Data items.
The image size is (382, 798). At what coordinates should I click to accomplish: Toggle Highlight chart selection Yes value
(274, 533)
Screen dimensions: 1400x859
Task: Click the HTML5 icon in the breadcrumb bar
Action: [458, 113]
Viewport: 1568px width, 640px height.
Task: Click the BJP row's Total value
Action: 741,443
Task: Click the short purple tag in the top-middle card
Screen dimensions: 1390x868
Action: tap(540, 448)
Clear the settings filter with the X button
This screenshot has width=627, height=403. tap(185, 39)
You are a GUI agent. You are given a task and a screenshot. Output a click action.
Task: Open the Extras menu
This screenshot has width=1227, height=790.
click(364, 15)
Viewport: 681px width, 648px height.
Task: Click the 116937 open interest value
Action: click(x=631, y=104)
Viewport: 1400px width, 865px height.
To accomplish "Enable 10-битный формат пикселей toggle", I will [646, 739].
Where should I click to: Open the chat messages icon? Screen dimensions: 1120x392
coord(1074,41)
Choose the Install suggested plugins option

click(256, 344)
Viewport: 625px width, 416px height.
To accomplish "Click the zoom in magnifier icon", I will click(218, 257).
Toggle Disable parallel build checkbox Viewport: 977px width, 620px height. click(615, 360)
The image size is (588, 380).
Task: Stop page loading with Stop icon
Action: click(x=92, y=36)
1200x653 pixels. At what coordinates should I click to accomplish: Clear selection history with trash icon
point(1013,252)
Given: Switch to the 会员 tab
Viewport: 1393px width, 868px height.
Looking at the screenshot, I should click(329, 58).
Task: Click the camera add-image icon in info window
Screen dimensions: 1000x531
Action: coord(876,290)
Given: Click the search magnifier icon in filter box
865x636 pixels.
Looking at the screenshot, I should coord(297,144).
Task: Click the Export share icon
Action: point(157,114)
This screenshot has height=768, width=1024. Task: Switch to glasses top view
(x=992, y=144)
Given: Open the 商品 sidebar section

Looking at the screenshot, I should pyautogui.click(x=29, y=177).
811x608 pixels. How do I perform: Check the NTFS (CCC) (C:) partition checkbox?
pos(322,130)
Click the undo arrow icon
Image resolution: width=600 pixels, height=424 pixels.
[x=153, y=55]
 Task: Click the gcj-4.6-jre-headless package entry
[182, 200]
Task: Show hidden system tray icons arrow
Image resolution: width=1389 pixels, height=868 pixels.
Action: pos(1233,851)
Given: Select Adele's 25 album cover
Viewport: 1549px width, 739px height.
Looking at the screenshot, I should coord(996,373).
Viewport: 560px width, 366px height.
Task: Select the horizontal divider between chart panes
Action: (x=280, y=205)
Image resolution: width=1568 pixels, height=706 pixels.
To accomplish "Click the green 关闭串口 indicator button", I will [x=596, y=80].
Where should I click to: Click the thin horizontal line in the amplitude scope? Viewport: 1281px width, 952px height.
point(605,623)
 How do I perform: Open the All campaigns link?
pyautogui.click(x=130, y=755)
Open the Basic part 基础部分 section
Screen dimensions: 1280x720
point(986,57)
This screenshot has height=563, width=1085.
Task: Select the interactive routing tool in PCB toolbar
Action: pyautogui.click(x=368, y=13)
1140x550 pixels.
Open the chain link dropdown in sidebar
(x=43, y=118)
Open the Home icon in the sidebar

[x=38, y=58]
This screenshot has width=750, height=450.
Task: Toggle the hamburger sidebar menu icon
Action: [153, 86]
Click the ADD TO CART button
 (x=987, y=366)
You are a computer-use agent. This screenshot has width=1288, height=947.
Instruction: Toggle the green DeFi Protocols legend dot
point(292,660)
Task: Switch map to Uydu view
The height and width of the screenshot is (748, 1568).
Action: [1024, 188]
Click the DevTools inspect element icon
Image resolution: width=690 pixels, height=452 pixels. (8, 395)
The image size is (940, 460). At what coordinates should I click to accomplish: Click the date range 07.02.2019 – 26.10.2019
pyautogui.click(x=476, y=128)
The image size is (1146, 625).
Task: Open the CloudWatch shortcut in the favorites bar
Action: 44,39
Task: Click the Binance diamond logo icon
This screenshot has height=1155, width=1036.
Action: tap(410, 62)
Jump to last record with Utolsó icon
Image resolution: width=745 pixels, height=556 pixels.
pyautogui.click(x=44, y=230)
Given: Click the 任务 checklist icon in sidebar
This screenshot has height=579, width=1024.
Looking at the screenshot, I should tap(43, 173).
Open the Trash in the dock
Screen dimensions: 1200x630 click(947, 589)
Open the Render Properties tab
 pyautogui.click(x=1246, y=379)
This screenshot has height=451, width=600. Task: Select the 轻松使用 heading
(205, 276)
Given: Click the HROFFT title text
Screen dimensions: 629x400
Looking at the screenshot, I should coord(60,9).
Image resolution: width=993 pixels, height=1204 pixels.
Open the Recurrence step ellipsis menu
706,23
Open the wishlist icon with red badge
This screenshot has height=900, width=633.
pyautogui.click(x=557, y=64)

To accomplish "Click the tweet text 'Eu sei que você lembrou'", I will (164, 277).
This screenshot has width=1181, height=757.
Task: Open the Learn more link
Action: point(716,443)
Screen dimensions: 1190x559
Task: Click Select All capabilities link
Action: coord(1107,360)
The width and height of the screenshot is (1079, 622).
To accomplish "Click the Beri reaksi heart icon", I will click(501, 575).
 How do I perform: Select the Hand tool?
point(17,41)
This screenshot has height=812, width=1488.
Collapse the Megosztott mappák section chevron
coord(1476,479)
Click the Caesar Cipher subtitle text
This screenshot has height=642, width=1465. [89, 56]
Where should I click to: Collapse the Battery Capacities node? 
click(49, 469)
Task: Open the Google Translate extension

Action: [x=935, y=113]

Stated goal.
Put the items above into a numbered list, omitting blank lines, beginning at the line containing "The image size is (940, 460)." and continuing through the line containing "Looking at the screenshot, I should tap(43, 173).".

Exercise output.
1. The image size is (940, 460). At what coordinates should I click to accomplish: Click the date range 07.02.2019 – 26.10.2019
2. pyautogui.click(x=476, y=128)
3. The image size is (1146, 625).
4. Task: Open the CloudWatch shortcut in the favorites bar
5. Action: 44,39
6. Task: Click the Binance diamond logo icon
7. This screenshot has height=1155, width=1036.
8. Action: tap(410, 62)
9. Jump to last record with Utolsó icon
10. Image resolution: width=745 pixels, height=556 pixels.
11. pyautogui.click(x=44, y=230)
12. Given: Click the 任务 checklist icon in sidebar
13. This screenshot has height=579, width=1024.
14. Looking at the screenshot, I should tap(43, 173).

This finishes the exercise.